We represent drivers in Branson, Forsyth, Hollister, Merriam Woods, Rockaway Beach, Reeds Spring, Nixa, Ozark, Sparta, and the surrounding communities. Whether your ticket came from the Highway Patrol on US-65, a deputy on MO-76, or a city officer in a local municipal division, we know the procedures, the prosecutors, and the options that can keep points off your record and keep you on the road.
Missouri sets uniform maximum speed limits by statute, and it authorizes cities and counties to post lower limits where safety requires it. The posted speed is presumed to be the legal limit. A violation of the speed statute is generally a class C misdemeanor, and it becomes a class B misdemeanor when the speed is 20 miles per hour or more over the limit.
If your alleged speed is five miles per hour or less above the posted limit, Missouri treats that as an infraction rather than a misdemeanor, and the Department of Revenue does not assess points for that specific offense. This small detail can matter a lot when we evaluate the best outcome for your case.
▬▬▬▬▬▬
Reproduce the Missouri speeding-ticket excerpt beginning at the words "We represent drivers" and stopping after "over the limit.", replacing "drivers" with "motorists" throughout.

EXTRACTED INFORMATION:
▬▬▬▬▬▬
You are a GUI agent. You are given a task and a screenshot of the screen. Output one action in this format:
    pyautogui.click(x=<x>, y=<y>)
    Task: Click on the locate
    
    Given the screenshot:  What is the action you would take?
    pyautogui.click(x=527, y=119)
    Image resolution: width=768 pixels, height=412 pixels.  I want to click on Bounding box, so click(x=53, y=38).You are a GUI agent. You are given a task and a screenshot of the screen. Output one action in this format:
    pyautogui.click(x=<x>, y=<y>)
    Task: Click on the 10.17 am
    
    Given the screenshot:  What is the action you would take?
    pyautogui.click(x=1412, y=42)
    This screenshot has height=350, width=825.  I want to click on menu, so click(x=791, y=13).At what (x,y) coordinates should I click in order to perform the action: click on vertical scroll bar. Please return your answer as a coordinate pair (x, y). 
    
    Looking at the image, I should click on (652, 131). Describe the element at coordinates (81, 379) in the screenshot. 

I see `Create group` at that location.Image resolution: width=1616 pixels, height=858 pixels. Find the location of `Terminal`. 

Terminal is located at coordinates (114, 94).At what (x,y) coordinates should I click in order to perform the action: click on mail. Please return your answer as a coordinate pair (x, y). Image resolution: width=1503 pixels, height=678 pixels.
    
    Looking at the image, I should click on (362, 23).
▬▬▬▬▬▬
SOLUTION BELOW:
We represent motorists in Branson, Forsyth, Hollister, Merriam Woods, Rockaway Beach, Reeds Spring, Nixa, Ozark, Sparta, and the surrounding communities. Whether your ticket came from the Highway Patrol on US-65, a deputy on MO-76, or a city officer in a local municipal division, we know the procedures, the prosecutors, and the options that can keep points off your record and keep you on the road.
Missouri sets uniform maximum speed limits by statute, and it authorizes cities and counties to post lower limits where safety requires it. The posted speed is presumed to be the legal limit. A violation of the speed statute is generally a class C misdemeanor, and it becomes a class B misdemeanor when the speed is 20 miles per hour or more over the limit.